Making those pesky clothes vanish is easier than you’d think. Despite the popular folklore that you first must pass a series of relationship tests in order to get there, au contraire. The scientists working around the clock in shifts down in the Cook To Bang lab have discovered a way to leapfrog that major time suck. Polenta draws people sharing it for reasons I could only explain via a Glenn Beck crazy chart. It has the effect even with polar opposites like a hipster honky in pants tighter than the sororitease he’s banging’s black fuck-me pants. Don’t question the science. It just works, like gravity. Or condoms*.

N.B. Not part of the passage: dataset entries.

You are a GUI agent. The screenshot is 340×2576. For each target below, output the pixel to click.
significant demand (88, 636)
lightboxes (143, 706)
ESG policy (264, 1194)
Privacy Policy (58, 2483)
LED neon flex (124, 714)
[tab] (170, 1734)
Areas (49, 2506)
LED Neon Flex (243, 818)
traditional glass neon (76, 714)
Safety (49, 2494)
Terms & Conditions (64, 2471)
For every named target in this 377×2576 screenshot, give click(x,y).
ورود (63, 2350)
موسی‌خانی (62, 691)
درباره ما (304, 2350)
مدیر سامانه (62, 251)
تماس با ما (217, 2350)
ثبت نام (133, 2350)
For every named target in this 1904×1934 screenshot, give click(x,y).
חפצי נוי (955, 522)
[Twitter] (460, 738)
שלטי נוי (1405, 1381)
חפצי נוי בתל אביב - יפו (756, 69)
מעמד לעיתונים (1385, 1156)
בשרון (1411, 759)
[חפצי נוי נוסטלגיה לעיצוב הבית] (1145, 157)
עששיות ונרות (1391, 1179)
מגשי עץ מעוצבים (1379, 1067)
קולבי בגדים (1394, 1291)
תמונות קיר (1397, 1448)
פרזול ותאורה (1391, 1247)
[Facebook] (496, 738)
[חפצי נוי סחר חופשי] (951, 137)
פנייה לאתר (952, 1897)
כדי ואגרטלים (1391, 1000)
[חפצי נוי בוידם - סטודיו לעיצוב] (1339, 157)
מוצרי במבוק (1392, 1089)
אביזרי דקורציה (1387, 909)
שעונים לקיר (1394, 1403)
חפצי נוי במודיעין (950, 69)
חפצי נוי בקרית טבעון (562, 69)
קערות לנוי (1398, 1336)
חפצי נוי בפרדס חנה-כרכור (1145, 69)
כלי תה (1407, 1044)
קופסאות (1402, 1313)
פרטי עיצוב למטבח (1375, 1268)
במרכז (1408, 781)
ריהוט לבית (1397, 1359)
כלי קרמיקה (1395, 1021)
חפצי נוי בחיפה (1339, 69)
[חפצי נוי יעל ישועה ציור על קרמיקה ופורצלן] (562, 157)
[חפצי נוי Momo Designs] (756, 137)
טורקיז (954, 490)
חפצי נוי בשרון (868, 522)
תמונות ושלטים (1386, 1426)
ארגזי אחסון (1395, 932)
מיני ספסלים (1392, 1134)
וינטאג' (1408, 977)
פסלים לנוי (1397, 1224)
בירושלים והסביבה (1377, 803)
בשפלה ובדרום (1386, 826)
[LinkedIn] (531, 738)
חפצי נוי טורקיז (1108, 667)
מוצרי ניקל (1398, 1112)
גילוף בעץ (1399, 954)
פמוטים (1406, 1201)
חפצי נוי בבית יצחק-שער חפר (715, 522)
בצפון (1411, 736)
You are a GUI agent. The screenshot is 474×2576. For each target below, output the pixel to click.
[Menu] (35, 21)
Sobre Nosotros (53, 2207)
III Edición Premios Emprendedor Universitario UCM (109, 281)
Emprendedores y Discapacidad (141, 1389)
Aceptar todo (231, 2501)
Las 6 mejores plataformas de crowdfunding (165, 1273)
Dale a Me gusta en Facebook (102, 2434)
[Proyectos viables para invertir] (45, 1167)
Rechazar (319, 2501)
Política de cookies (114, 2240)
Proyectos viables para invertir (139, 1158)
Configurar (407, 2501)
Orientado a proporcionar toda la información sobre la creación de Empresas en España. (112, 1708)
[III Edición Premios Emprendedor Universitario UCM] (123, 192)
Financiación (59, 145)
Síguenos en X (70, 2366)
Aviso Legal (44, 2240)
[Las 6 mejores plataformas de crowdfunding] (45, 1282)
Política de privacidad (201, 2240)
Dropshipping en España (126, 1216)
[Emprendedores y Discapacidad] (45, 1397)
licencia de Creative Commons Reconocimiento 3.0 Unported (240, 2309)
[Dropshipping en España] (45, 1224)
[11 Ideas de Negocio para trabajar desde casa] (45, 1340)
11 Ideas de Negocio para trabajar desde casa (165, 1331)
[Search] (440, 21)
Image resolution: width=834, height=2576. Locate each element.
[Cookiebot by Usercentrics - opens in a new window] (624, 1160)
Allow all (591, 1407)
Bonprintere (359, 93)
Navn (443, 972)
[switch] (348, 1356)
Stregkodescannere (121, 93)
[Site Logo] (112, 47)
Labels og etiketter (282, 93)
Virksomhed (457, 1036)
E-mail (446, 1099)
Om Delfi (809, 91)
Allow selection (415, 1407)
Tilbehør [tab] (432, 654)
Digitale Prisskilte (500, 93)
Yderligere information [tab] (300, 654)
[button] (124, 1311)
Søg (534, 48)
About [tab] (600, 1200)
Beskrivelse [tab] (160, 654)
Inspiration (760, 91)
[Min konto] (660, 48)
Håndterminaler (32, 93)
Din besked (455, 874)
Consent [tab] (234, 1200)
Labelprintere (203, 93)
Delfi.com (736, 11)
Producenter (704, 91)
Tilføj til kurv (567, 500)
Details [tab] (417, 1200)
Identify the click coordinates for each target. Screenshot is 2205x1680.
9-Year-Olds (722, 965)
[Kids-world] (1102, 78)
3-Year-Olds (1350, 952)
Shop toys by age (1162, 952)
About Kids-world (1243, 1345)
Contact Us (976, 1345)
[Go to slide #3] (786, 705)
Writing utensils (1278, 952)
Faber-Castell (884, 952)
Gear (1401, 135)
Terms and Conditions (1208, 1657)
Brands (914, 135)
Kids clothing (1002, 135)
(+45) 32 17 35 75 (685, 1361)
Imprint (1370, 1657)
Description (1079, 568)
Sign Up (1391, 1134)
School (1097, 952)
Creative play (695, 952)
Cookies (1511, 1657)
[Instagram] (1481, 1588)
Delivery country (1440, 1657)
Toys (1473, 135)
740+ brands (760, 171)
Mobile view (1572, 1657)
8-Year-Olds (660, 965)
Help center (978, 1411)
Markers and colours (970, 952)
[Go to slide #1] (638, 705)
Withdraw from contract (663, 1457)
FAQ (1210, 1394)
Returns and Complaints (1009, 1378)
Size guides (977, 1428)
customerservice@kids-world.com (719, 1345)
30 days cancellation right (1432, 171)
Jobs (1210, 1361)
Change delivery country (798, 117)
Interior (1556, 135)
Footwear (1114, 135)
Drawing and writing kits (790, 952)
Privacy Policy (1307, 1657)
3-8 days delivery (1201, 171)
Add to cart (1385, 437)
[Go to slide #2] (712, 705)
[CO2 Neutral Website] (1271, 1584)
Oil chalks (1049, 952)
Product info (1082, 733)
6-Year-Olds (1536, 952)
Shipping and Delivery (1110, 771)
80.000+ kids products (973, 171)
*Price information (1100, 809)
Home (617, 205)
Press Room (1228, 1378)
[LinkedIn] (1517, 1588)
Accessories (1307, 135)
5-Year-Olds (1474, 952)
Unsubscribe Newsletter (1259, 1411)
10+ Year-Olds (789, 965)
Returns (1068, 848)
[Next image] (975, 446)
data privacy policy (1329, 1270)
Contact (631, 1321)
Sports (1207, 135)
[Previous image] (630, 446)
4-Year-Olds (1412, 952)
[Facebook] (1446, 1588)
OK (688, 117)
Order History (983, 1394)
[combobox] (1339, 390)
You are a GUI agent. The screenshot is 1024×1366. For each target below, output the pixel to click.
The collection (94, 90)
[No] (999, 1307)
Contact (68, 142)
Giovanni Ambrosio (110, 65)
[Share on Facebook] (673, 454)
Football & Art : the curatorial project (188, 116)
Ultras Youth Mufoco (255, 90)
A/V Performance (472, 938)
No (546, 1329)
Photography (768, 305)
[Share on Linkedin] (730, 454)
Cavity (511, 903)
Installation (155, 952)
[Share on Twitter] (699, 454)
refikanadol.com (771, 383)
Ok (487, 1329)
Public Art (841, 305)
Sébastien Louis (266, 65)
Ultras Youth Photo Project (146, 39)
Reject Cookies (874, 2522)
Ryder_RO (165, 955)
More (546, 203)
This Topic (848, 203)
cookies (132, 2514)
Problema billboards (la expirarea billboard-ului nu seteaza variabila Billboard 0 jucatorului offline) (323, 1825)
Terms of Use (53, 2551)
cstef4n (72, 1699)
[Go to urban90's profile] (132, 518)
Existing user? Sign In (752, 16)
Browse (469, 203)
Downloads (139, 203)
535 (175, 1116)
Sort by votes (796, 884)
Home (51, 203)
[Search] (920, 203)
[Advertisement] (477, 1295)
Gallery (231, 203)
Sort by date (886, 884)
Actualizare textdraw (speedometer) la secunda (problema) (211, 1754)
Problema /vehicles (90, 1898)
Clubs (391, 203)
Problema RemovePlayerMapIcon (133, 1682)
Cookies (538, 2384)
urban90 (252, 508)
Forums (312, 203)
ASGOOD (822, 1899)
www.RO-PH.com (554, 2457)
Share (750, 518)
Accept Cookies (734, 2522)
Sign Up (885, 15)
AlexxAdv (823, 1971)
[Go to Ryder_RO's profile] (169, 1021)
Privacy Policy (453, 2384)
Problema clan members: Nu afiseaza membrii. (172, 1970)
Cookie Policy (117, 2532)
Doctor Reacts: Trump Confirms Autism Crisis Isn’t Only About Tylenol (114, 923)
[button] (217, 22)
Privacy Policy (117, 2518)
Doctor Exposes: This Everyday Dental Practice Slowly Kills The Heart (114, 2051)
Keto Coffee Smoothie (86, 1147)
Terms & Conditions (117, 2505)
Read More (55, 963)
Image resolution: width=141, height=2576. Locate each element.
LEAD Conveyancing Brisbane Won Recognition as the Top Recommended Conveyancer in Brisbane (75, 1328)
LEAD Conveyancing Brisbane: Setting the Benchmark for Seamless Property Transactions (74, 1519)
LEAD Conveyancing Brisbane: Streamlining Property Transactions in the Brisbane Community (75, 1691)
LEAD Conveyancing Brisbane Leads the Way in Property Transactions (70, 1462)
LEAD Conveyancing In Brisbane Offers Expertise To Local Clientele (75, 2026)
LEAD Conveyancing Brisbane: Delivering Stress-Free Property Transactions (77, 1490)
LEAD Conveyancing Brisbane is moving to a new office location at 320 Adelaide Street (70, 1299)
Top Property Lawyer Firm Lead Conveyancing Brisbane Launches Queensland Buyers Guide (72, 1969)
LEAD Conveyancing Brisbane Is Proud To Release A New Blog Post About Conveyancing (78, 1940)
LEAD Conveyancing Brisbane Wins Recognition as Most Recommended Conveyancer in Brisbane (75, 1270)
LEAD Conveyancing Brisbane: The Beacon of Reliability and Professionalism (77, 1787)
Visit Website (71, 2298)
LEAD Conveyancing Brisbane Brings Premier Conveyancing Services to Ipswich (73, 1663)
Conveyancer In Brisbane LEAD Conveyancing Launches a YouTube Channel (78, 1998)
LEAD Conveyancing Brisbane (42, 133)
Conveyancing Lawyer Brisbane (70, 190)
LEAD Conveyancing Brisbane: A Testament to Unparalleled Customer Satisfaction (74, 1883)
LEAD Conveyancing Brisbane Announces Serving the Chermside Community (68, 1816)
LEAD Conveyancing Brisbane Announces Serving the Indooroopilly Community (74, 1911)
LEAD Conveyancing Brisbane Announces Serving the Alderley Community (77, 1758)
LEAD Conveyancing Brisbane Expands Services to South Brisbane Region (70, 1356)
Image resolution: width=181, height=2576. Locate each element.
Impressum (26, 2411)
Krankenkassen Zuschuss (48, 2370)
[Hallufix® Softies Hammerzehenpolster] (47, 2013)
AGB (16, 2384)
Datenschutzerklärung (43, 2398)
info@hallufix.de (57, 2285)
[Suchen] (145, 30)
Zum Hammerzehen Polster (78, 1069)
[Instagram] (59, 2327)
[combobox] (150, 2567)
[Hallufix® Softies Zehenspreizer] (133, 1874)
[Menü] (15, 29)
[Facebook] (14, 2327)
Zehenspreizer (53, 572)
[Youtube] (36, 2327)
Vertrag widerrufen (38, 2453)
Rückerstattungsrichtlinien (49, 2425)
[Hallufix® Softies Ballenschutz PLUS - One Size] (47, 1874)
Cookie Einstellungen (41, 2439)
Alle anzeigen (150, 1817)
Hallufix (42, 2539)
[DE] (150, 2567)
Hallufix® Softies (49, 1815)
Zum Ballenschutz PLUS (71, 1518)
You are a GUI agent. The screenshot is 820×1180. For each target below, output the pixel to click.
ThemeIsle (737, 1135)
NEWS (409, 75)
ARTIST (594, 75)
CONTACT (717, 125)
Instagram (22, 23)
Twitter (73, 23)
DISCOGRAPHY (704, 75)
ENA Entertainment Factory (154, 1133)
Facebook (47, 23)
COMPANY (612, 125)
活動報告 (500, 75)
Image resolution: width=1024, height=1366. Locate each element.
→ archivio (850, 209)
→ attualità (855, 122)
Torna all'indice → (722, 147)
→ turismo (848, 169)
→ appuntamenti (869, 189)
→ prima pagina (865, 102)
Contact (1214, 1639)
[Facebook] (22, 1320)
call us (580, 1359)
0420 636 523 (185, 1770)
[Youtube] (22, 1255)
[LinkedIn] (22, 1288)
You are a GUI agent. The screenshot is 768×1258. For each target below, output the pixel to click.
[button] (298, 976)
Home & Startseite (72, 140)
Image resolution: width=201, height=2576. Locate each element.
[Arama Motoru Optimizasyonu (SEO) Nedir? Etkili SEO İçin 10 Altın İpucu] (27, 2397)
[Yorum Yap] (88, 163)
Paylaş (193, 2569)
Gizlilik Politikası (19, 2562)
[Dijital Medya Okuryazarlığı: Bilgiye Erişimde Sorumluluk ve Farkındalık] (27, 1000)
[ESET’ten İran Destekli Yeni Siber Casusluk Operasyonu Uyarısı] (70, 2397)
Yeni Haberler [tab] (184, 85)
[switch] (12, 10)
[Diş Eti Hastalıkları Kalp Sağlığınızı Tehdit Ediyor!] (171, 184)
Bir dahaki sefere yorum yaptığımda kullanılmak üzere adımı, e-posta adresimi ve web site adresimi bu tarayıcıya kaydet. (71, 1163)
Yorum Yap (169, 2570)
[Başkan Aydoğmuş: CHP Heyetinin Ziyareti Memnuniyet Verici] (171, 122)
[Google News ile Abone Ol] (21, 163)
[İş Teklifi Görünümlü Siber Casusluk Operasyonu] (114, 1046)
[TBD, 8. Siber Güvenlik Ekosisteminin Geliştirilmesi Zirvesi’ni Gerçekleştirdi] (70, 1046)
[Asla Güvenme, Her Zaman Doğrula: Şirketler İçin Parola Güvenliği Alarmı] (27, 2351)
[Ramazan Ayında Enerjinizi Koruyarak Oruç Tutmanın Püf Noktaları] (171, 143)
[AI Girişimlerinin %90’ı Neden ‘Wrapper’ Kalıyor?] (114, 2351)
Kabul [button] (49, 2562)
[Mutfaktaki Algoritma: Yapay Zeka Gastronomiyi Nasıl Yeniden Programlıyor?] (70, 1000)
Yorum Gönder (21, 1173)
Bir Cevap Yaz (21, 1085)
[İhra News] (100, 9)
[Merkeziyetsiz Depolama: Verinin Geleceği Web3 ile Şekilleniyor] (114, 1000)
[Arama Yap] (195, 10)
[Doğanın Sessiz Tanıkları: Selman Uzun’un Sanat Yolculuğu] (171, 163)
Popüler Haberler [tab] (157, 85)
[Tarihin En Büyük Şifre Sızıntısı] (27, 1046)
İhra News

* Effective 99.7% of the time, unofficially courtesy of Planned Parent
Total time: Approximately 1 minutes
Projected cost: $3
Drinking buddy: Red wine or GRINDHOUSE GREYHOUND
Ingredients (12 cookies)
1. 2 tbsp olive oil
2. 1 tsp rice vinegar
3. 1 tbsp agave nectar/HONEY
4. 2 dashes salt
5. 1 handful raw almonds
6. 2 massive handfuls spinach leaves
7. 1 polenta log
8. 4 dates
Step 1
Soak the almonds (approx 15 min) while you move onto step 2. Drain almonds right before tossing your salad.
Step 2
Remove the date pits and chop finely. Heat up 1 tbsp olive oil in a pan on medium heat before sautÈing the date bits. Slice the polenta log thinly and add to the pan. Add a dash of salt, pan-fry, and flip (approx 3 min). Add more salt and cook other side through (approx 2 min).
Step 3
Mix together the olive oil, vinegar, and agave nectar to make dressing.
Step 4
Toss the spinach and soaked almonds with the dressing. Lay out on plates and artfully lay out the cooked polenta rounds, crowning them with sautéed dates.